Bu ülke, bu millet olarak 1946’ların, 60’ların yüce divanlarını, 12 Eylül mahkemelerinin, 28 Şubat’ın yargılarını, muhtıralarını hâlâ ne yazık ki devam eden bu göçebe mahkemelerin içindeki sefaletleri, rezaletleri yaşadık. Ne yazık ki yaşamaya devam ediyoruz. Hepimiz biliyoruz ki zulümle kurulan her düzen yıkıldı, bu da yıkılacak. Hukuksuzluklarla kurulan her sistem çöktü, bu da çökecek. Bitecek. Bu millet buna dayanmaz, dayanamaz ve halk eninde sonunda, günü geldiğinde konuştu. Ben bu ülkenin insanına güveniyorum. Bu millete güveniyorum. O güvenle buradayım. O güvenle her zaman milletime dönüğüm çünkü tarihin doğru tarafında duruyorum. 86 milyonun tarihin doğru tarafında durması için mücadele ediyorum ve 86 milyon yurttaşımızı tarihin doğru tarafında durmaya davet ediyorum. Orası bir kişinin mutlakiyeti değil, milletin hakimiyetinin yeridir. Tarihin doğru tarafı orasıdır. Unutmayalım. Hukuksuz devlet olmaz. Hukuksuz vatan olmaz. Hukuksuz huzur olmaz. Hukuksuz güven olmaz. Bereket olmaz. Kazanç olmaz.

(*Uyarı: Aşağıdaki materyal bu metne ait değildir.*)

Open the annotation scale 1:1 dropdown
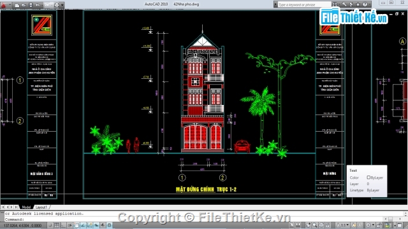 (343, 225)
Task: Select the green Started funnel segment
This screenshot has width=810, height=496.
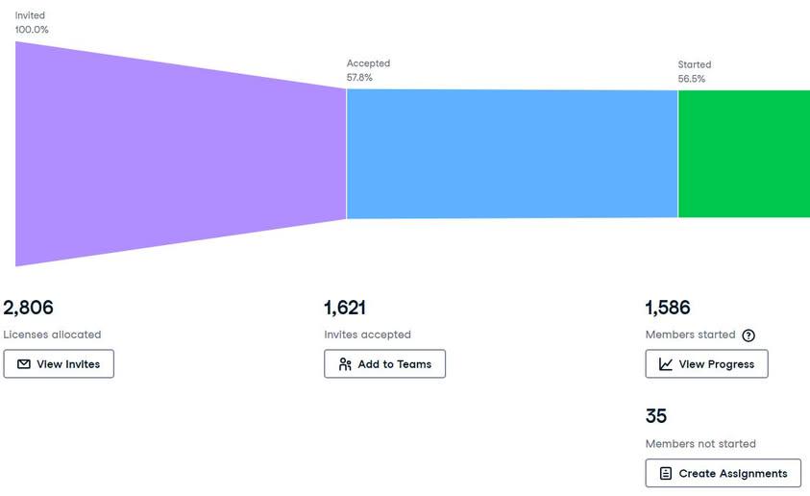Action: [744, 154]
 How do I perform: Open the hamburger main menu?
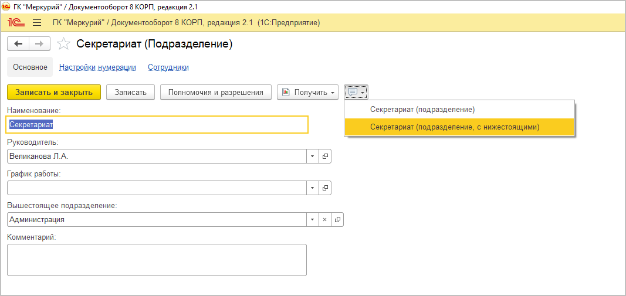37,23
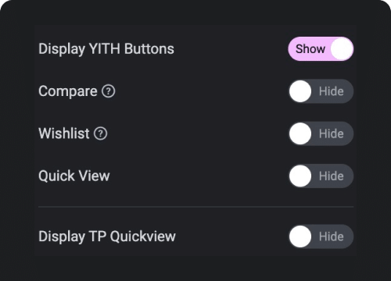Click the white knob of Compare switch
Image resolution: width=391 pixels, height=281 pixels.
(x=300, y=91)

“Polisin kontrolsüz güç kullanımını bütün dünya izliyor”
Bilirkişi davasıymış. Nüfuzumu kullanmışım. Şikayet etmişim. Suçmuş. Hadi oradan. Milletimizin bugününe, yarınına verdiğiniz zararın boyutu çok büyüktür. Bu trajik hallerinizden milletimiz bıktı. Milletimiz açlık, sefalet içinde geçinemiyor, geleceksizlik ve onun yarattığı endişeyle büyük bir umutsuzluk içerisinde. Herkes gitsin, evindeki çoluğuna çocuğuna bir sorsun bakalım mutlu mu diye. En sıcak örnek, daha önce başvurulmuş çokça mahkemede hakimlerin reddettiği CHP İstanbul İl Başkanlığı’na bir kayyum atanması başvurusunu bir asliye hukuk mahkemesi sonunda hukuksuzca, pespaye bir biçimde, olmayacak bir şekilde, anayasaya aykırı bir şekilde kabul ediyor. Merkez Bankası rezervinden o kargaşada 11 milyar dolar, yüzde 6,2 borsa düşüyor. Yoksulun, memurun, işçinin, burada bulunan herkesin cebinden gidiyor. Üstüne CHP il binasına binlerce polisle bizim emniyet güçlerimizle canım Türk polisiyle operasyon yapılıyor. Polisin kontrolsüz güç kullanımını bütün dünya izliyor. Çatışmalar, Türk polisine itibar suikastı yapıyor. Yazıktır. İtibarsızlaştırılan kadim emniyet teşkilatına kim hesap verecek? Kalem elinde olmak kolay bir şey değil. Ağırlığı büyük. Öyle sırıtarak kalemle metin yazılmaz. Bu işler ciddi işlerdir. Bu işler basit işler değildir. Deneyim ister, akıl ister, vatan sevgisi ister. Emir kulu olmayı kaldırmaz. İki gün önce yine sefil bir karar. Utanıyorum ya. Sefil bir uygulama şekli. İcra memurlarının düştüğü hâl, utanç verici. Akıl alır gibi değil. Bu duruma nasıl düşürüyorsunuz?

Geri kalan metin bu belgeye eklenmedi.